++++ Extracted data
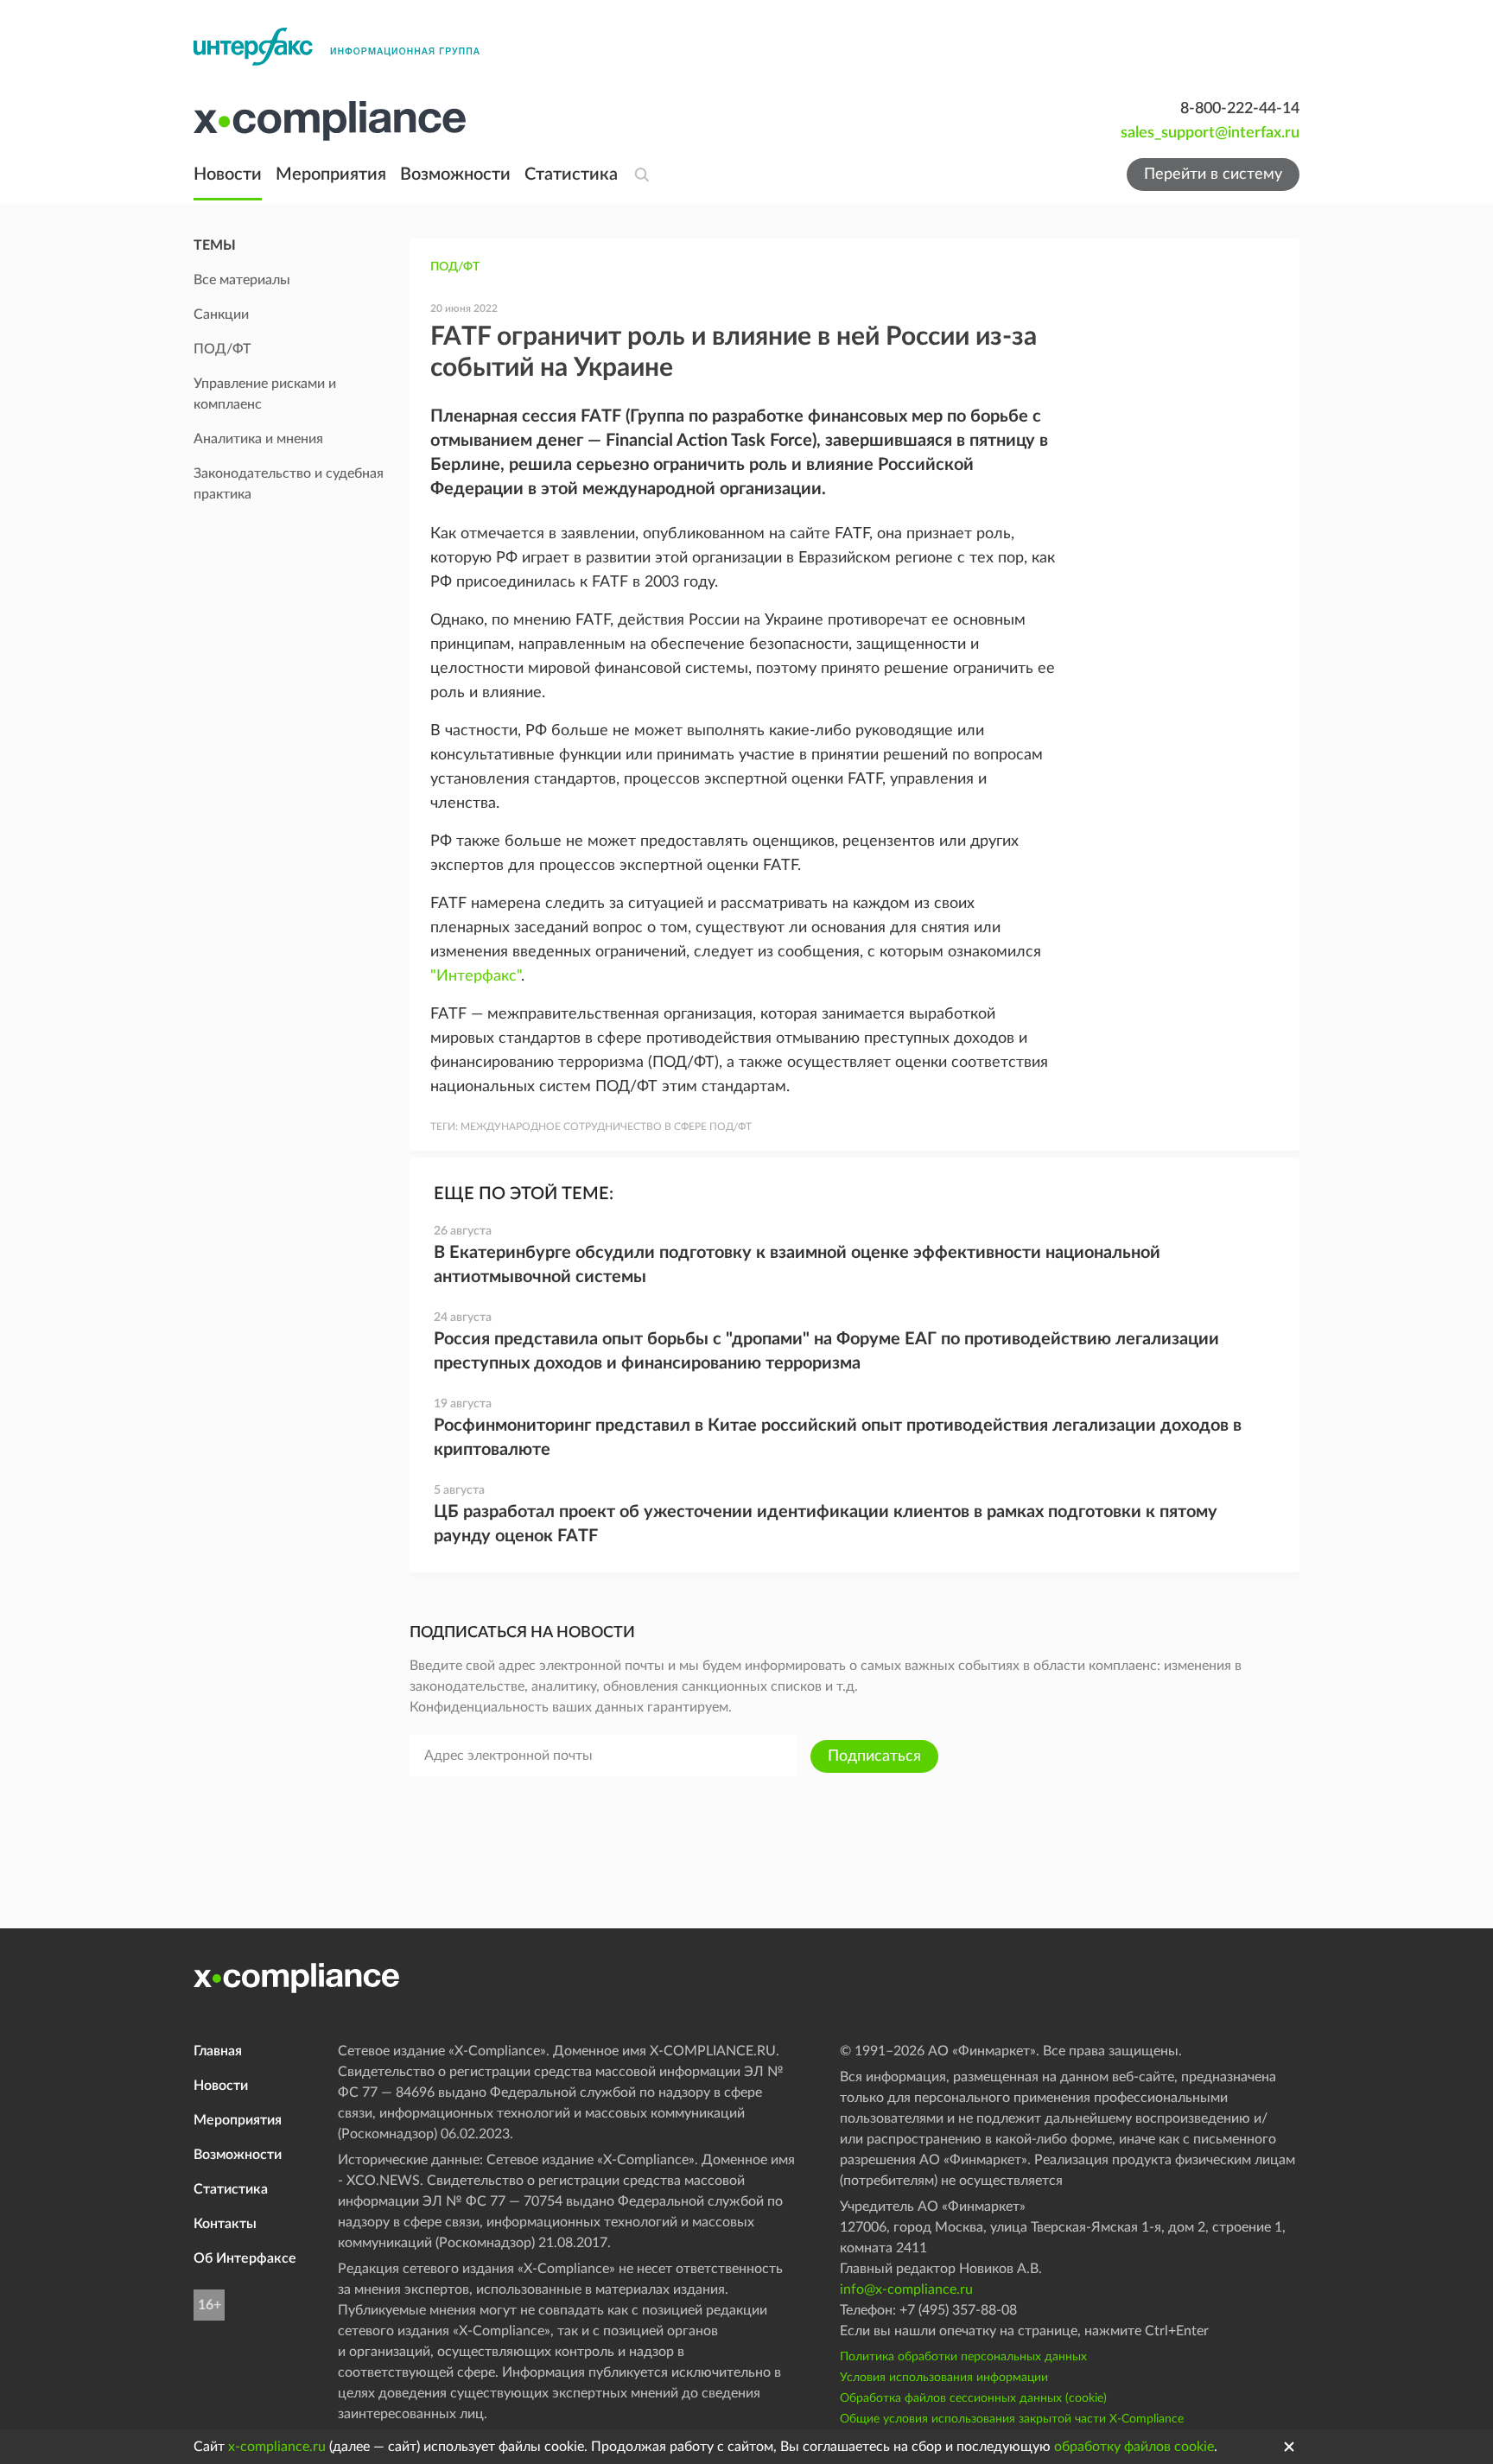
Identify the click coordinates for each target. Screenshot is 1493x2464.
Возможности (455, 174)
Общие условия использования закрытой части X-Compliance (1012, 2419)
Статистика (571, 174)
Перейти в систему (1213, 174)
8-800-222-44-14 (1239, 109)
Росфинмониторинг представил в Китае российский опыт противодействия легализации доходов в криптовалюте (838, 1437)
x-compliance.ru (277, 2447)
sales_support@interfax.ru (1210, 133)
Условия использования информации (944, 2378)
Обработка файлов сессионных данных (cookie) (973, 2398)
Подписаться (874, 1756)
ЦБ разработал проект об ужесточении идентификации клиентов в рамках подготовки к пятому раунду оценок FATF (825, 1524)
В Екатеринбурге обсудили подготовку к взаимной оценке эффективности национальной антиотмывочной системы (797, 1265)
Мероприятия (331, 174)
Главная (218, 2051)
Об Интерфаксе (245, 2258)
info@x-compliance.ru (906, 2289)
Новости (228, 174)
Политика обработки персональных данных (963, 2357)
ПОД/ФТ (455, 267)
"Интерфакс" (475, 976)
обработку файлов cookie (1134, 2447)
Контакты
++++++++
• [Exercise prompt]: Return exactly the lines above from the line that has "Перейти в систему (1213, 174)" through the line that has "sales_support@interfax.ru (1210, 133)", inclusive, and nothing else.

• [Written solution]:
Перейти в систему (1213, 174)
8-800-222-44-14 (1239, 109)
Росфинмониторинг представил в Китае российский опыт противодействия легализации доходов в криптовалюте (838, 1437)
x-compliance.ru (277, 2447)
sales_support@interfax.ru (1210, 133)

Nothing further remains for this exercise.